Following Barack Obama’s surprising victory in the Iowa
Caucuses in 2008 a great deal has been made about how exactly the Obama team
managed to pull it off. The campaign’s impressive work in the 2008 and 2012
presidential election has solidified this opinion that they have managed to do
something special and win over voters. Issenberg in his book The Victory Lab gives us a tiny peak
into how.
This is the premise that I do not doubt attracts a
majority of the readers of The Victory
Lab to the text. It has been frequently called “The Moneyball for politics”, but I do not think that that is a fair
comparison. The Victory Lab is
basically a history of American research and practice of electoral politics. It
begins modestly with the story of the first quantitative research on elections,
and how to improve voter turnout. From the early twentieth century to the
present day Issenberg explains how changes in technology, media and
developments in the marketing/public opinion industry have reshaped American
(and Canadian) politics.
What The Victory
Lab demonstrates is that commercial interests now have a tremendous amount
of information about us and political parties and candidates are now learning
how to use that information to press our buttons. On one hand it is a staggeringly
cynical way to look at politics. It is not particularly new; allow me to
provide an example. It is not unusual in the 20th century for a
pro-gun candidate to contact the list of subscribers to a hunting magazine to
trawl for potential voters. That’s a pretty obvious correlation. However, the
vast database of individual consumer purchases, when aligned with similar
people and their voting patterns, means that campaigns can very specifically
target individuals. The way Americans preserve voter information makes this far
more feasible than for their Canadian counterparts.
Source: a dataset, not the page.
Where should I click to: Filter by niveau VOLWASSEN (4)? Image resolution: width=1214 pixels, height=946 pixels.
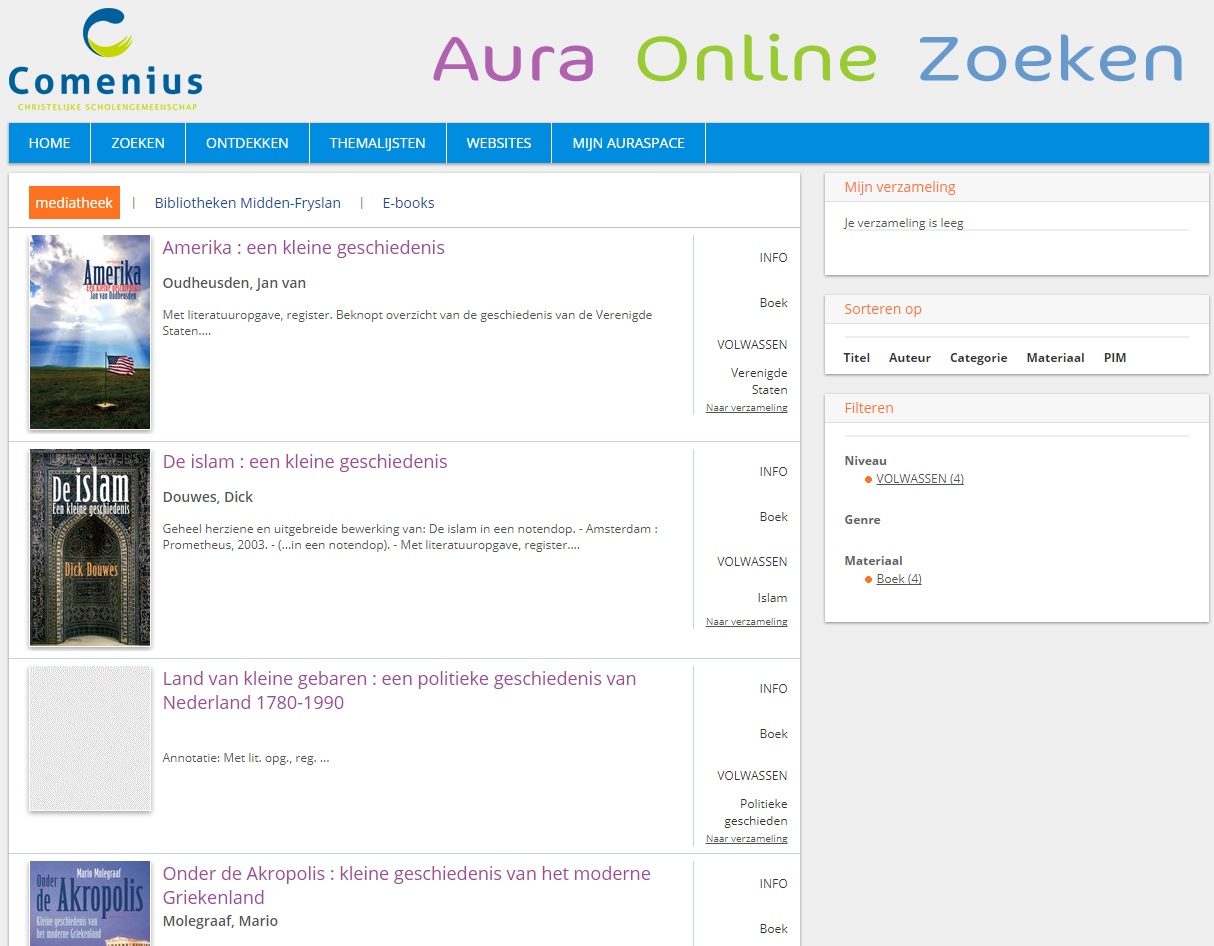[919, 479]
If you give the right data to a modern campaign operative
she/he can identify the type of party/candidate/message will best appeal to
you. It’s important to remember that this is not a one-to-one analysis. Buying
Pepsi does not make you a Democrat, but a person who lives in your style of
neighbourhood, with a luxury smartphone plan and premium cable tends to vote
for candidates X, and prefers lower taxes, and worries about public safety
issues. So instead of getting the mail item about the environment you get the
one about policing. It’s clever, and vaguely terrifying.
The tragic part about The
Victory Lab is the specifics of how this all works is left vague and
unclear. Issenberg lays out the history and how American politics has reached
this point. The ubiquity of consumer data and the constant expansion of voter
database information means that things are bound to change. Issenberg alludes
to the fact that personal politics has eclipsed the mass politics, in a way
reverting to democratic origins of the early republic and the 19th
century.
The observations and some of the anecdotes are
fascinating. The academics in the book are always looking at ways to squeeze
out more turnout and figure out objectively what works best to bring people to
the polls. However, the methods being employed now undermine consistency in
politics. A campaign can freely speak out of both sides of its mouth. However,
the strategy is for a more positive end for now, driving up turnout. One of the
interesting things about the 2012 election is that the Obama campaign was able
to turnout its supporters so effectively it distorted the composition of the
certain states. Like old 19th century elections, it’s a numbers game
again, so line up the men and make ‘em vote. Vote early, and vote often.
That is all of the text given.